The mostly youthful demonstrators participating in the action denied that they had any connection to the country’s Islamic fundamentalist movement.

“They say they are not Islamic extremists. They are just ordinary people who are tired of unemployment, who are tired of injustice, and they just want better living conditions,” Galima Bukharbaeva, the country director in Uzbekistan for the Institute for War and Peace Reporting, told CNN.

The Bush White House issued a hypocritical statement urging “restraint” by both the massacred demonstrators and their government killers.

“The people of Uzbekistan want to see a more representative and democratic government. But that should come through peaceful means not through violence, and that’s what our message is,” White House spokesman Scott McClellan said. “We have had concerns about human rights in Uzbekistan, but we are concerned about the outbreak of violence, particularly by some members of a terrorist organization that were freed from prison.”

Karimov, a former secretary of the Communist Party, has close relations with Washington. He has banned opposition parties for more than a decade, carries out strict press censorship and is holding an estimated 6,000 political prisoners. His regime is infamous for its use of the most brutal means of torture.

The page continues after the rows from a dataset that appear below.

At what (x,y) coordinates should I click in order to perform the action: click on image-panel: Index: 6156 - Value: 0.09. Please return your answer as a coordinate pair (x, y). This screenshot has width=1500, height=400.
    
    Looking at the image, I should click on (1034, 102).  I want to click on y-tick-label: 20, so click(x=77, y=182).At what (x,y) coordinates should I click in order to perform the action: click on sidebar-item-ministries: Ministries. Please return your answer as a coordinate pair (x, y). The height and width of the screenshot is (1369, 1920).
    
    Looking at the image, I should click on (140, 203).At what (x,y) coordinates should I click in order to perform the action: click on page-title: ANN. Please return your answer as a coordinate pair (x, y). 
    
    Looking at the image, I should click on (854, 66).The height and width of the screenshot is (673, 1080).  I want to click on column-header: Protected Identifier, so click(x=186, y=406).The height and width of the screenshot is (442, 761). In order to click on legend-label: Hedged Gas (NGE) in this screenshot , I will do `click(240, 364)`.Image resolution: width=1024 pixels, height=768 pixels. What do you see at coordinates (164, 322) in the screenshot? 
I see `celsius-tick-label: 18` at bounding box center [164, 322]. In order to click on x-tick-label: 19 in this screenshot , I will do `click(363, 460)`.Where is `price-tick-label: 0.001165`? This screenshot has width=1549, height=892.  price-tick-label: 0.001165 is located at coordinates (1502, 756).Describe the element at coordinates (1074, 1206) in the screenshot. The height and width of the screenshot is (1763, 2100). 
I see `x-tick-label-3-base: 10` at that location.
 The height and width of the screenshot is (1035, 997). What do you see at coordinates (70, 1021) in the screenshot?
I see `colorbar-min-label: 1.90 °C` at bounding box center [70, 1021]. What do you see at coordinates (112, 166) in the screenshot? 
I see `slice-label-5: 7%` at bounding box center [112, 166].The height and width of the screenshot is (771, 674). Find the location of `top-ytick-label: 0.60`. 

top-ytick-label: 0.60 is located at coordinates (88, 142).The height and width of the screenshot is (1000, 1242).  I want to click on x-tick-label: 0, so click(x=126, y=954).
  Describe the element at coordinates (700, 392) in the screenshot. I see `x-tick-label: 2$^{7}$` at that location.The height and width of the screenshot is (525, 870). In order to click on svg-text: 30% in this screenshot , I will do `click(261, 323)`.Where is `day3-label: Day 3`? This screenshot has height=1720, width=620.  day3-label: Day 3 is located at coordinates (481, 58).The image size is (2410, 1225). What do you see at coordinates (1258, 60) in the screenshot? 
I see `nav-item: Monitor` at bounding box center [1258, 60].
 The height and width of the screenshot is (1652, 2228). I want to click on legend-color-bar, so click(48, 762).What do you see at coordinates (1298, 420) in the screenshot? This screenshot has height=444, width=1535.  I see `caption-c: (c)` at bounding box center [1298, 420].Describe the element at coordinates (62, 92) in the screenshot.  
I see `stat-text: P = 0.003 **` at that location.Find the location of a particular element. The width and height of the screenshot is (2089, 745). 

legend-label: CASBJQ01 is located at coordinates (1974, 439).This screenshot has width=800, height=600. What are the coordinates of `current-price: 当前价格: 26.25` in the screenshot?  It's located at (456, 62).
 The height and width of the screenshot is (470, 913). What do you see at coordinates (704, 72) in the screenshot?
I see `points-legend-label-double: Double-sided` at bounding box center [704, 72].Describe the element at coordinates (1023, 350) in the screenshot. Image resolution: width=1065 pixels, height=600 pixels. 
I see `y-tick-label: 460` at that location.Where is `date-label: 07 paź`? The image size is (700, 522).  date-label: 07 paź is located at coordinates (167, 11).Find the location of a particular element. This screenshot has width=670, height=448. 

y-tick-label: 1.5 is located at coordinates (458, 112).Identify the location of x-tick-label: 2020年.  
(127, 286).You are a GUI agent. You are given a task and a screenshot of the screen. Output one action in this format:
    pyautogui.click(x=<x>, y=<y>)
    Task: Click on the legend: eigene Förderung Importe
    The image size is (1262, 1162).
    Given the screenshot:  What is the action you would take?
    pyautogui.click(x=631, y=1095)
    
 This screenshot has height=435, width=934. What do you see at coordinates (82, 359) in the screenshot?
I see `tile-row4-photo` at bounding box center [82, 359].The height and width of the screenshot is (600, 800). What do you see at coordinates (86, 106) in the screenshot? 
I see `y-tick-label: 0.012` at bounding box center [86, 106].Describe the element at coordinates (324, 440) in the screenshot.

The former British ambassador to Uzbekistan Craig Murray testified that he had seen photographic evidence that interrogations include the use of drowning, suffocation, rape and even boiling the victims to death.

In a confidential memo to the British Foreign Office that was leaked to the Financial Times last year, Murray wrote: “Uzbek officials are torturing prisoners to extract information [about reported terrorist operations], which is supplied to the US and passed through its Central Intelligence Agency to the UK.”

While the US State Department has issued formal reports criticizing the regime for human rights violations, the Bush administration has authorized the CIA and the military to “render” those it has detained in the “war on terrorism” to Uzbekistan, precisely because the regime practices torture.

Karimov’s dictatorship receives hundred of million of dollars annually in aid from the US in return for providing the Pentagon with a key military base at Qarshi Hanabad, where approximately 1,500 US personnel are stationed. The base serves as a major supply facility for the continuing war in neighboring Afghanistan as well as a platform for projecting US military power in the rest of Central Asia.

The Uzbek dictator has been able to draw on Washington’s support, claiming that his brutal methods against his own people are part of the worldwide struggle against terrorism.

There were reports that Karimov flew from the capital of Tashkent to personally direct the repression in Andijan.